For Milledgeville, rugged means standing up to humidity and temperatures in excess of 160 degrees in closed vehicles in the Georgia summer. The direct-thermal printers take up very little space in patrol cars or parking carts, and monitor battery life automatically.

The department rolled out e-citation to all traffic and parking officers. When an officer makes a traffic stop, he or she scans the individual’s driver’s license to populate the system and the ticket automatically.

Officers enter only the type of violation and case number manually. The officer prints out a ticket in the vehicle and hands it to the driver.

“Our officers love e-citation, the ease of it. They just type in the court case number and choose a violation code, and in a couple of clicks it’s done,” Cowart said. gtechna configured Milledgeville’s ticket layout with the required information. The front includes the license information, tag number, offense and a comments field while the back comes pre-printed with wording required by the state.

Two patrol vehicles are outfitted with LPR cameras, a force multiplier that flags motorists with violations such as suspended or expired licenses and expired tags (unpaid insurance)–violations that are not usually discovered unless a routine traffic stop is made. Parking officers have a similar setup. They carry handheld devices and carts with LPR cameras and the RW420 printers. LPR cameras scan tags of parked vehicles, pull vehicle and location information, and automatically record the length that they have been in spots. When a ticket is necessary, officers simply print it out and leave it on the windshield.

Twice a day, a clerk uploads traffic and parking violation data wirelessly to Milledgeville’s court system, eliminating data entry for dispatchers.

I believed the technology could bring our agency to the forefront in law enforcement. Now I can confirm that adopting this technology was the right move.

Dray Swicord, Milledgeville Police Chief


For the small police department, deploying e-citation and LPR is a dream come true–made possible by the pay-per-violation model with gtechna. MPD brought in the technology without any upfront costs and a portion of the proceeds from each ticket goes to pay for the technology.

In fact, the system is funded by those breaking laws, not by taxpayers. Within two hours of deploying LPR, the Milledgeville PD recovered $9,100 from scofflaw violations like unpaid registration.

“It was clear from the outset that pay-per-ticket was a low-risk, highly beneficial solution,” said Milledgeville Police Chief Dray Swicord. “We did not have the funds, but I believed the technology could bring our agency to the forefront in law enforcement. Now I can confirm that adopting this technology was the right move.”

E-citation and LPR together dramatically change enforcement for Milledgeville PD. By eliminating nearly all manual entry, each traffic stop is now three times faster, on average. Officers spend less time with each offender and can stop more violators.

“It’s a safer situation for officers,” Cowart said. “With computers mounted at eye level and just two things to enter, they don’t have to take their eyes off offenders.”

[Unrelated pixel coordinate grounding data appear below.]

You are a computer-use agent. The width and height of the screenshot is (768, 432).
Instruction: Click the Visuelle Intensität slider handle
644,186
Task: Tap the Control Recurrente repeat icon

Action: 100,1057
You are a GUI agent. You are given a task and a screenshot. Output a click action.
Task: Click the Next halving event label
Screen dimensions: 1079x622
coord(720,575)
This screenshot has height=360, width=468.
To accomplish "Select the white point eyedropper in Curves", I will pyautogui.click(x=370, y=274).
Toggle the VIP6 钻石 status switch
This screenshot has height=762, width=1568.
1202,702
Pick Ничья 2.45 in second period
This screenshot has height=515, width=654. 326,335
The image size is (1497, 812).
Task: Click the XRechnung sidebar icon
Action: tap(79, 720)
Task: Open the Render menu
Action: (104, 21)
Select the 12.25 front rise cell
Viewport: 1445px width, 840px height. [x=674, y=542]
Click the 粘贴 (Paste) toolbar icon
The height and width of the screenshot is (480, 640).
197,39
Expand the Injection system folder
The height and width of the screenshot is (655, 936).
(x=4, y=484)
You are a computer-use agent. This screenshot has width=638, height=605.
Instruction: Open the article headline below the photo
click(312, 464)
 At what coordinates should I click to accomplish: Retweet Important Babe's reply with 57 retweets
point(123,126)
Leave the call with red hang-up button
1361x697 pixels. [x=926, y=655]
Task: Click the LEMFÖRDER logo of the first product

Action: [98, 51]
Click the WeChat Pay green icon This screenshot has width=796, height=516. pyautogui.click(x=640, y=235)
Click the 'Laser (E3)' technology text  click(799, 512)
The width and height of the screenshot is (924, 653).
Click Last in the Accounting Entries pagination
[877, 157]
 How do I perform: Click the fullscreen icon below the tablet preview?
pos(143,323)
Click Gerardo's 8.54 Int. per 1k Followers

Ticket data also gets into the court system faster with imports each morning and evening. That frees dispatchers, who previously entered data, to handle incoming calls. With an average ticket volume of about 800 per month, with more during the school year, that’s more than 25 tickets a day they no longer need to enter.

“Now our dispatchers can focus on being dispatchers, which is really important now that it’s back to school and our call volume has increased,” Cowart said.

The Zebra printers held up perfectly throughout the Georgia summer.

Additionally, tickets left on windshields weathered the rain, heat and humidity well.

For a small police department, the real impact is the ability to accomplish more with the same size force. Milledgeville can catch more violators, keeping the historic town safer.